Es claro, desde lo expuesto, que las alegaciones que se efectúan en modo algunos justifican, en los términos legal y jurisprudencialmente exigibles, el dictado de la resolución que se pretende, siendo que la sentencia dictada por la Juez en la instancia , en el ejercicio de la función jurisdiccional, y desde y bajo lso principios que impregnaron el acto del plenario, basada en los criterios del artículo 741 de la LECr, razonada y dado que las conclusiones alcanzadas no son arbitrarias ni irrazonables, aunque sean discrepantes con las vertidas por la ahora recurrente, no procede, a la vista de la reseñada jurisprudencia, su modificación en esta alzada.

Es por en base a lo expuesto que deberá estarse a lo que se acordará.

QUINTO.- Se declaran de oficio las costas causadas en esta alzada, vistos los arts. 240 de la LECr y concordantes.

Vistos los artículos citados y demás de general y pertinente aplicación,

Fallo

DEBO DESESTIMAR y DESESTIMO el recurso de apelación interpuesto por abogada en nombre de Luisa contra sentencia de 08.04.22 de la Juez del Juzgado de Violencia sobre la Mujer 1 de DIRECCION000 (JDL 216/2022), declarando de oficio las costas devengadas en esta alzada.

Notifíquese la presente sentencia a las partes personadas, a las que se hará saber las indicaciones que contiene el artículo 248.4 de la Ley Orgánica del Poder Judicial.
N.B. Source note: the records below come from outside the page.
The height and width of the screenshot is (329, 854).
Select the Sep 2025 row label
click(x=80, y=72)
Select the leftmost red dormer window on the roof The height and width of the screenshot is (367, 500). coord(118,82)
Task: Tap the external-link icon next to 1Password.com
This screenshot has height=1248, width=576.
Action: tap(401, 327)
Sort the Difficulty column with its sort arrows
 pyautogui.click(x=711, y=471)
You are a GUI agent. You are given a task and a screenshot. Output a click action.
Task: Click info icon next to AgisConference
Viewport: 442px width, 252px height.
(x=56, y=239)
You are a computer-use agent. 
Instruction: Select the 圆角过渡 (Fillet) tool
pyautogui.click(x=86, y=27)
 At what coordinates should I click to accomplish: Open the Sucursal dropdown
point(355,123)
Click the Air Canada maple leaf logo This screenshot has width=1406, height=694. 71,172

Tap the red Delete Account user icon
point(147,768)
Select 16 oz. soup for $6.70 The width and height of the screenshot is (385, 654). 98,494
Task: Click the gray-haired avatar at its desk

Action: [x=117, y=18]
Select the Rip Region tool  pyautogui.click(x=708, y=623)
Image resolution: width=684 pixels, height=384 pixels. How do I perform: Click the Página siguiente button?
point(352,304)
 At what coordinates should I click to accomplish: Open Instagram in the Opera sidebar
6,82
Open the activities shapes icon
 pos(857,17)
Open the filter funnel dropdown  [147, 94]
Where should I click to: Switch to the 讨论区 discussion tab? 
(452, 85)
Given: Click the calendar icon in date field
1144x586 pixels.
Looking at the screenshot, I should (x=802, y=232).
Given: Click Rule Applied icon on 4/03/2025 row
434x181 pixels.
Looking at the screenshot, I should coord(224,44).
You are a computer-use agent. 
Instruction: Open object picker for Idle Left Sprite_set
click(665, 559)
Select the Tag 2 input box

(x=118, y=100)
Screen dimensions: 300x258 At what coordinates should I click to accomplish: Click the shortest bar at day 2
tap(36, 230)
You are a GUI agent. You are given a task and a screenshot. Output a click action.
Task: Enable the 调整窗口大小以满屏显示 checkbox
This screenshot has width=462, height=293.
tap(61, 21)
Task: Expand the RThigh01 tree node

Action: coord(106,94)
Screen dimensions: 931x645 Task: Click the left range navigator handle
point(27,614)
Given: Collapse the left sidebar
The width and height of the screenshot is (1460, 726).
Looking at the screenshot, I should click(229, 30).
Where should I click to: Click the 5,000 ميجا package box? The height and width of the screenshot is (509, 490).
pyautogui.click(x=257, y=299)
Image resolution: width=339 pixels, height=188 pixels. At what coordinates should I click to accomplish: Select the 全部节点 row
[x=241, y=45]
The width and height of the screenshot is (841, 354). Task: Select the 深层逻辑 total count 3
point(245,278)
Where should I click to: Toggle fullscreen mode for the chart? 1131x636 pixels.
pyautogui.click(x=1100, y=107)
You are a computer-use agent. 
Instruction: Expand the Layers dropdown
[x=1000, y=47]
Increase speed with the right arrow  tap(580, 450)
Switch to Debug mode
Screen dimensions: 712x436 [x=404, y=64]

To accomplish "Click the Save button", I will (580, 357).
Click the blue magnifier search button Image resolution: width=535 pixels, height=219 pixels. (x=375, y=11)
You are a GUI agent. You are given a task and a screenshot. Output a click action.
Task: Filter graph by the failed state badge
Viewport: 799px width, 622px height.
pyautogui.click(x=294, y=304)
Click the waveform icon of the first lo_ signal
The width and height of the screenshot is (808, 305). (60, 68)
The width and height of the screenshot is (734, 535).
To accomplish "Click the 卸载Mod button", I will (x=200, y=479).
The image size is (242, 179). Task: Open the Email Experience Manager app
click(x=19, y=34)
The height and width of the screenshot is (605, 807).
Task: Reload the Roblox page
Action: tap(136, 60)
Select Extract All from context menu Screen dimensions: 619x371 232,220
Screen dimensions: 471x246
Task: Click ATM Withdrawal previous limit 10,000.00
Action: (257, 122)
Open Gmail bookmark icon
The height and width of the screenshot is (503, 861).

Asimismo llévense a efecto las anotaciones, inscripciones, comunicaciones y/o remisiones, en el modo y/o en los términos normativamente establecidos, a las personas y/o a/en los órganos correspondientes, con arreglo a la normativa vigente

Contra la presente resolución no cabe interponer recurso alguno.

Así por esta mi sentencia, lo pronuncio, mando y firmo.

La difusión del texto de esta resolución a partes no interesadas en el proceso en el que ha sido dictada sólo podrá llevarse a cabo previa disociación de los datos de carácter personal que los mismos contuvieran y con pleno respeto al derecho a la intimidad, a los derechos de las personas que requieran un especial deber de tutela o a la garantía del anonimato de las víctimas o perjudicados, cuando proceda.

Los datos personales incluidos en esta resolución no podrán ser cedidos, ni comunicados con fines contrarios a las leyes.